Carbonated water looks harmless. It’s just water with bubbles, after all. What harm can it do?
The truth is that it can have serious health issues. The fizziness comes from a colorless gas called carbon dioxide. In the body, carbon dioxide poses several dangers.
Other names for carbonated water include seltzer, soda water, club soda, sparkling water, and carbonated mineral water. Whatever you call it, this bubbly drink comes with these seven side effects.
Burping or belching is the most common side effect. It’s also the most obvious!
While burping is totally normal, carbonated water makes it worse. The bubbles add extra air to your stomach. As the air accumulates, it comes back out in the form of a burp.1
2. Gas And Bloating
If the air doesn’t leave through your mouth, it’ll have to come out the other way. This means you’ll have gas – lots of it.2
Sometimes, the gas can build up and lead to bloating. It might also accumulate in the top left portion of the colon, causing pain that seems to come from the heart.3 Either way, these effects of carbonated water will feel uncomfortable and embarrassing.
[Read: Side Effects of Soft Drinks]
3. Tooth Decay
When you drink carbonated water, carbon dioxide turns into acid, that weakens the dental enamel. This makes your teeth prone to cavities. And if you drink too much?
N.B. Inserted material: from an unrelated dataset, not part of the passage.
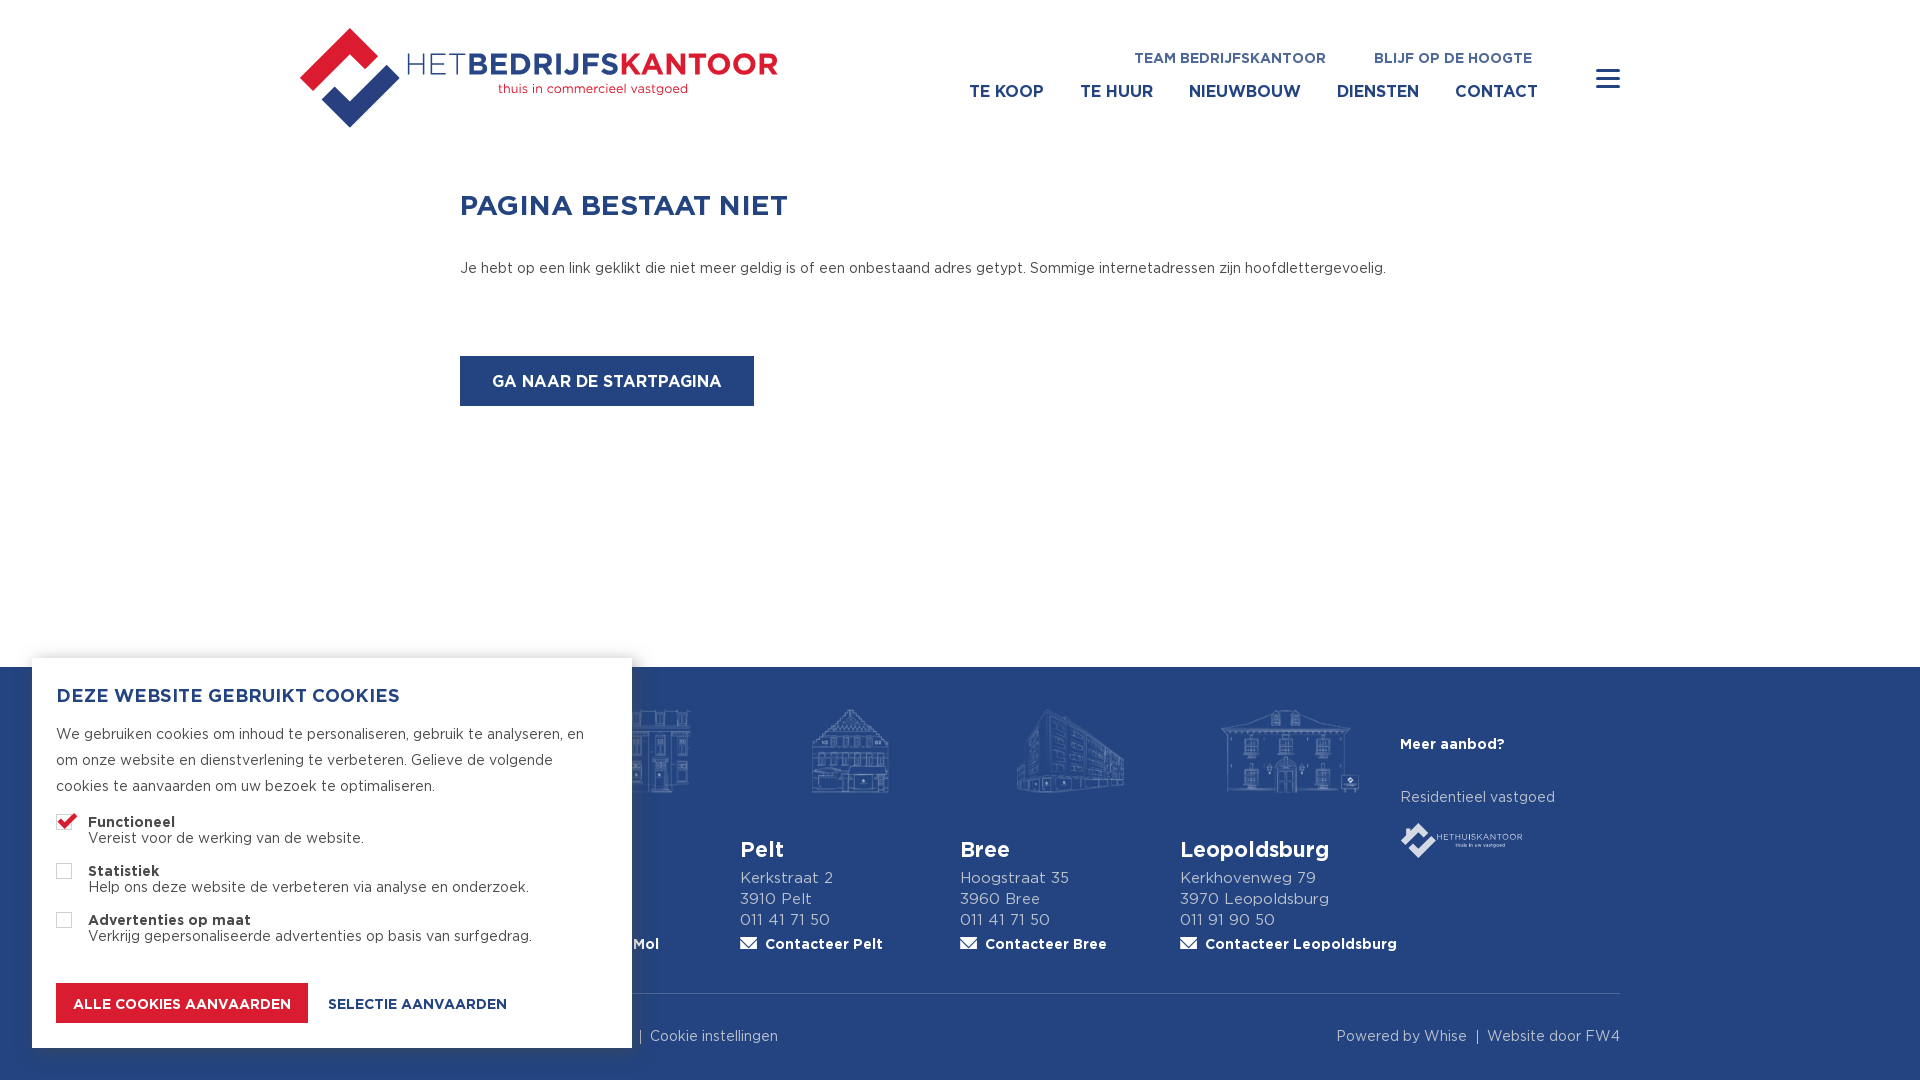  What do you see at coordinates (1453, 56) in the screenshot?
I see `'BLIJF OP DE HOOGTE'` at bounding box center [1453, 56].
That dental enamel can be permanently destroyed.
It doesn’t even matter if the carbonated water is “sugar-free”. You need to watch out for those acids.4
Poor Oral Wound Healing
Beyond your choppers, carbonated water will irritate your mouth. This can be bad news if you already have a cut or sore. Carbonation not only delays proper healing but also has pro-inflammatory effects on the mucosal membrane.5
5. Acid Reflux
If you’re prone to acid reflux, avoid carbonated water. The carbonation can significantly weaken the lower esophageal sphincter. This side effect will spark a backflow of acid, leading to burning and discomfort.
Acid reflux might even turn into gastroesophageal reflux disease or GERD. No wonder researchers think that carbonated drinks contribute to the development of GERD.6
Increased Food Consumption
You might think that carbonated water makes you full. But this isn’t true!
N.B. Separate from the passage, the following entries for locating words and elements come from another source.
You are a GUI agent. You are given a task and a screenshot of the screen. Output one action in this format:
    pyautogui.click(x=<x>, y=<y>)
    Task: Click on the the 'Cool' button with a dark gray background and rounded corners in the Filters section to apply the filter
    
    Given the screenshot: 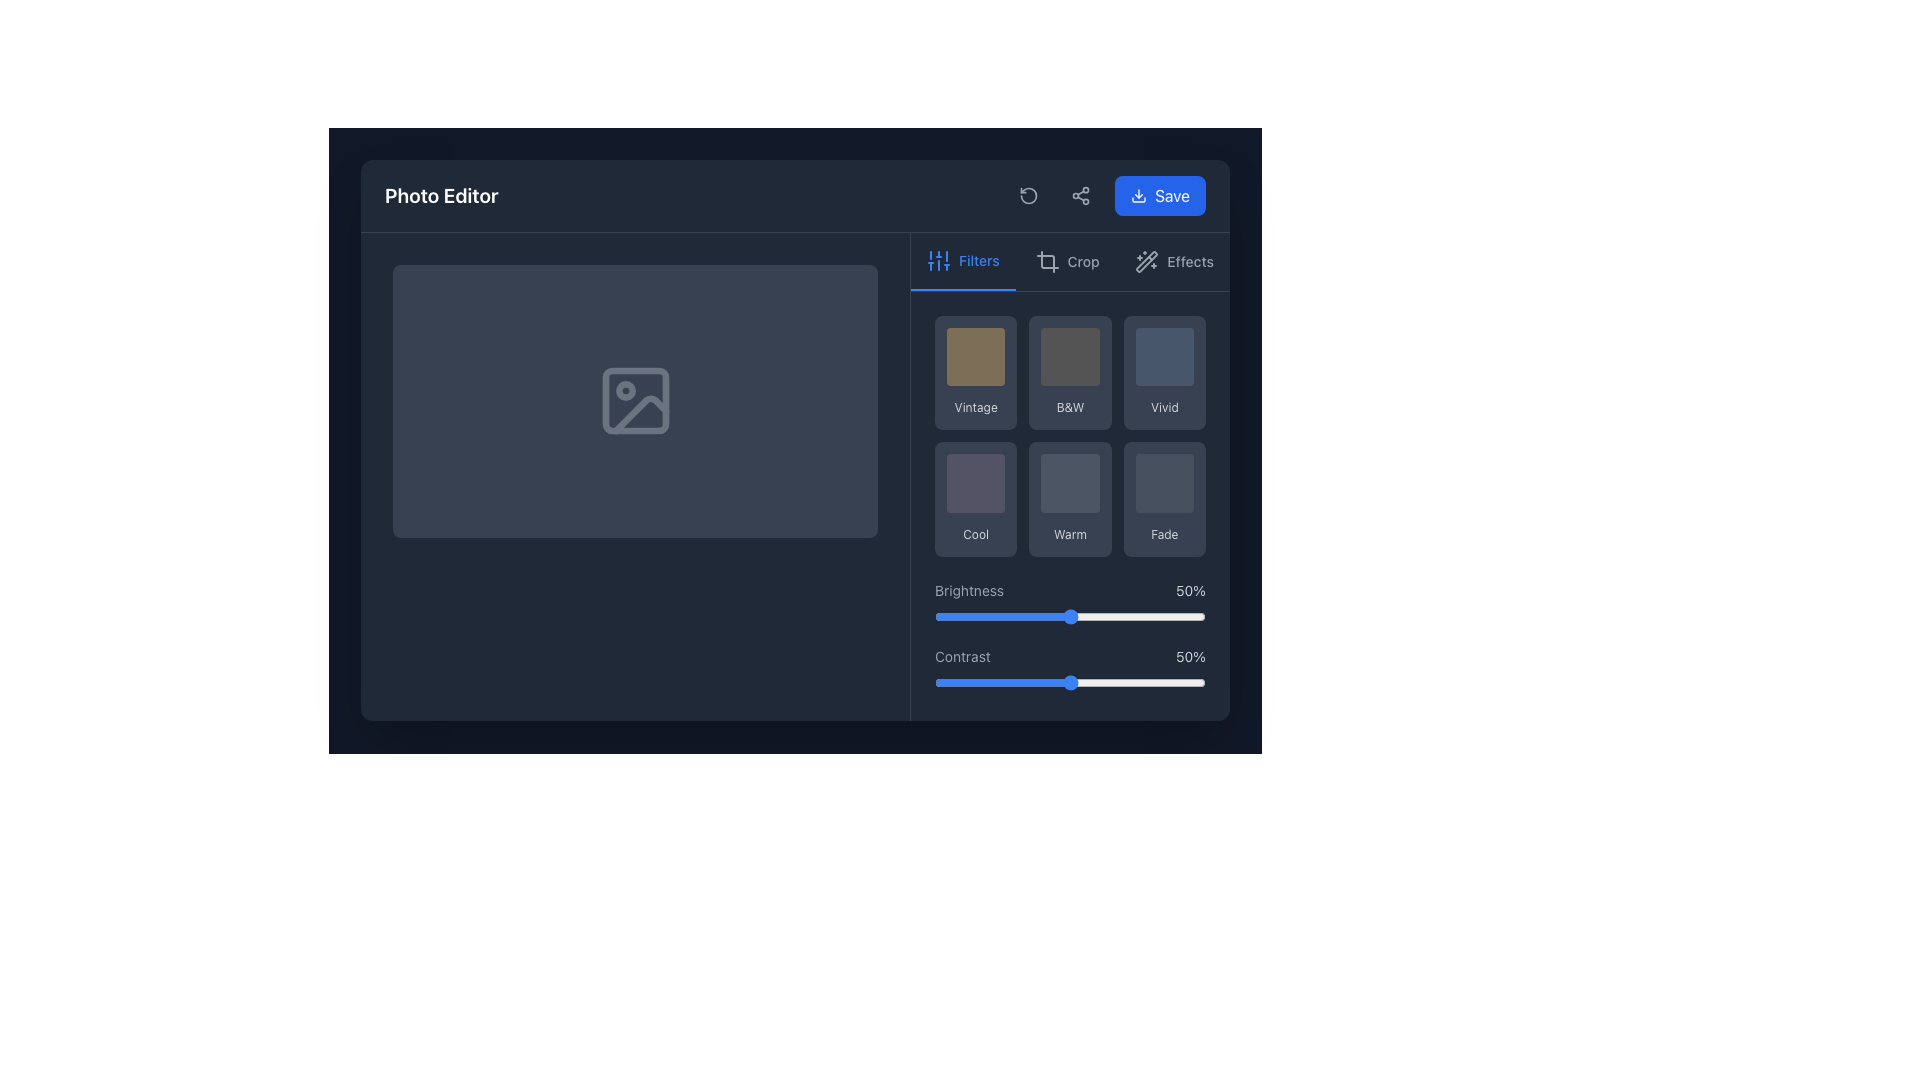 What is the action you would take?
    pyautogui.click(x=976, y=498)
Carbon dioxide gas actually increases ghrelin. This “hunger hormone” stimulates the hunger response and makes you hungry. It’s even thought to play a part in obesity.7
If you’re trying to lose weight, avoid these health risks by ditching carbonated water.
7. Increased Heart Rate
Drinking carbonated water also affects your heart. Compared to normal water, carbonation can speed up your heart rate in just five minutes. Researchers think that this is caused by a sensory reaction to the acids.
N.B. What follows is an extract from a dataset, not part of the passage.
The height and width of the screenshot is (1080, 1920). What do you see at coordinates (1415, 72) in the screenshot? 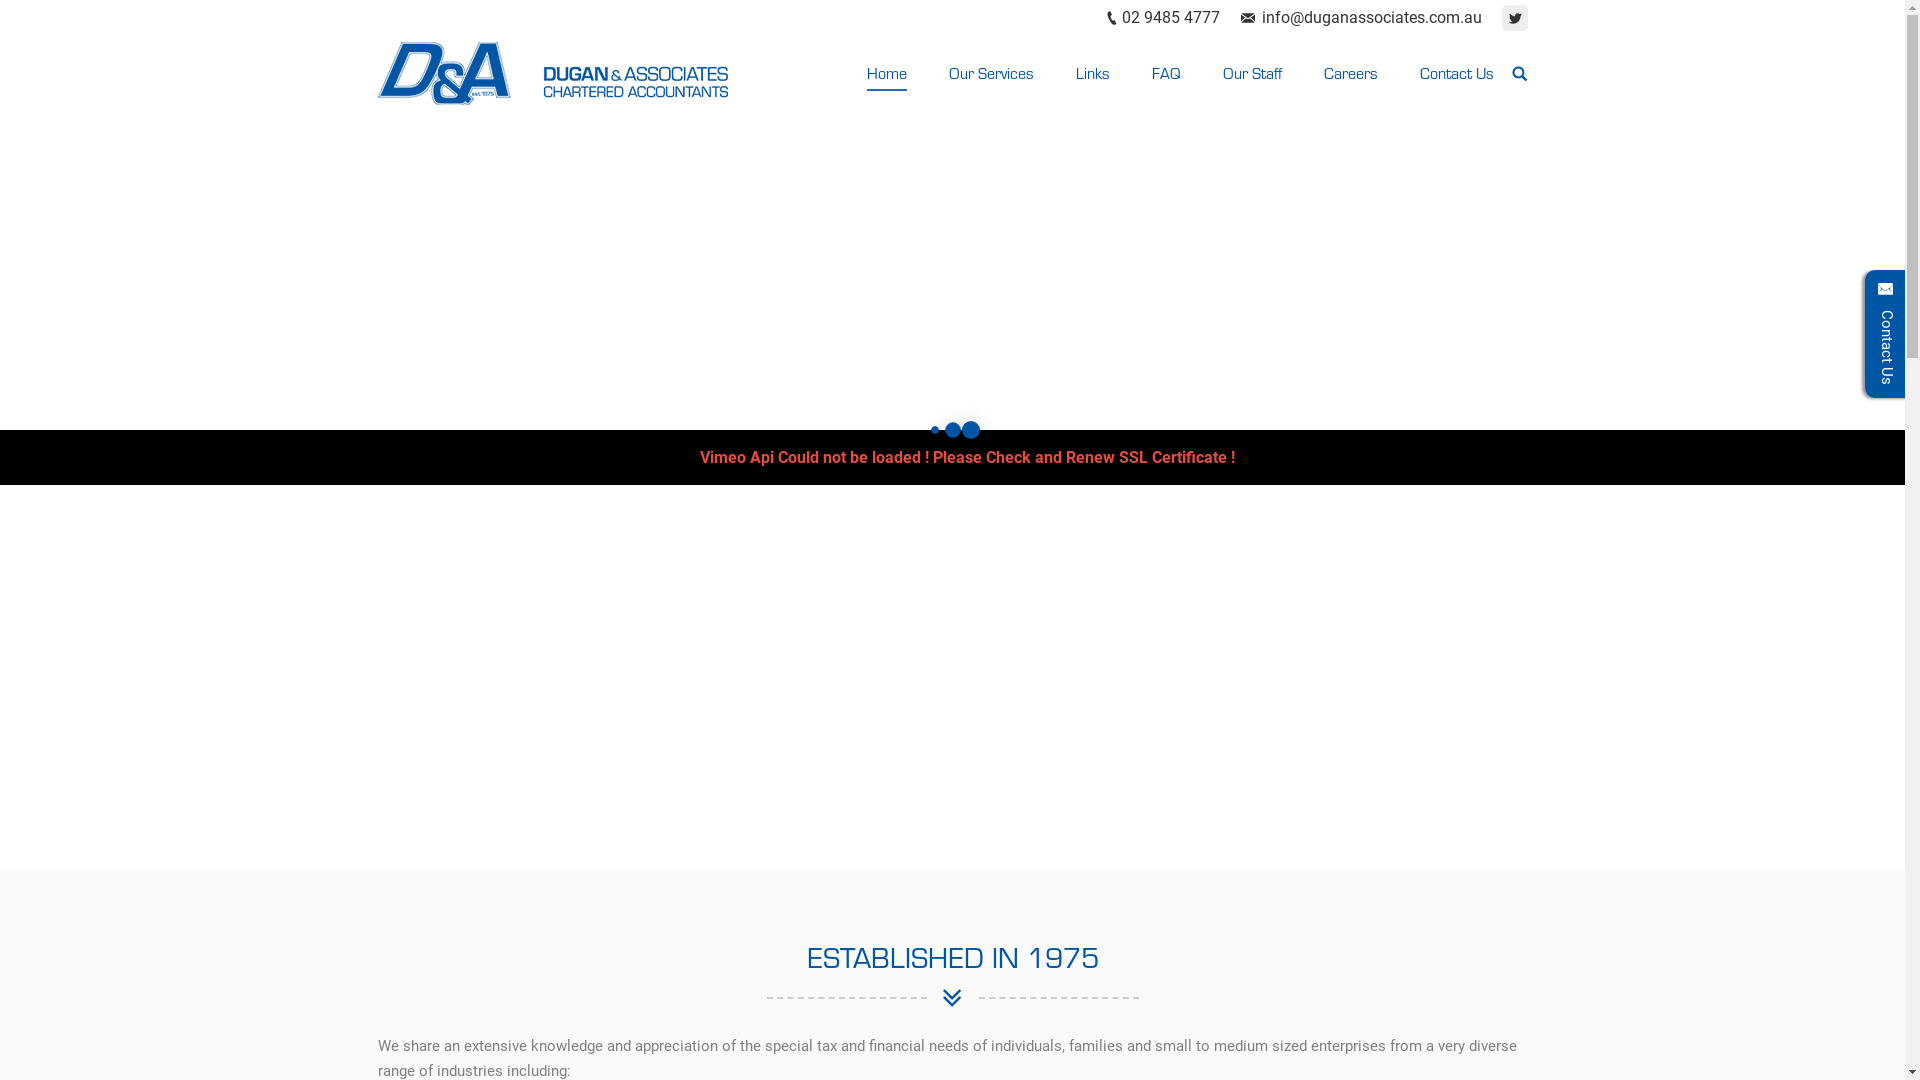
I see `'Contact Us'` at bounding box center [1415, 72].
On the other hand, non-carbonated water actually slows down heart rate, making it the healthier choice.8
A Silver Lining
Despite these health risks, carbonated water has a few benefits.
For elders that have problems swallowing, carbonated water can improve it. Afterward, swallowing normal water becomes easier, emphasizing the lasting effect of carbonation.9
After vomiting, a little bubbly will relax your stomach. It’s also useful for treating constipation and tummy troubles.10
In moderation, carbonated water can be part of a healthy diet. Don’t overdo it if you want to avoid these negative side effects. Otherwise, regular non-carbonated water is always the best choice.
|↑1, ↑3||Belching, Bloating, Flatulence. American College of Gastroenterology.|
|↑2||Symptoms & Causes of Gas in the Digestive Tract.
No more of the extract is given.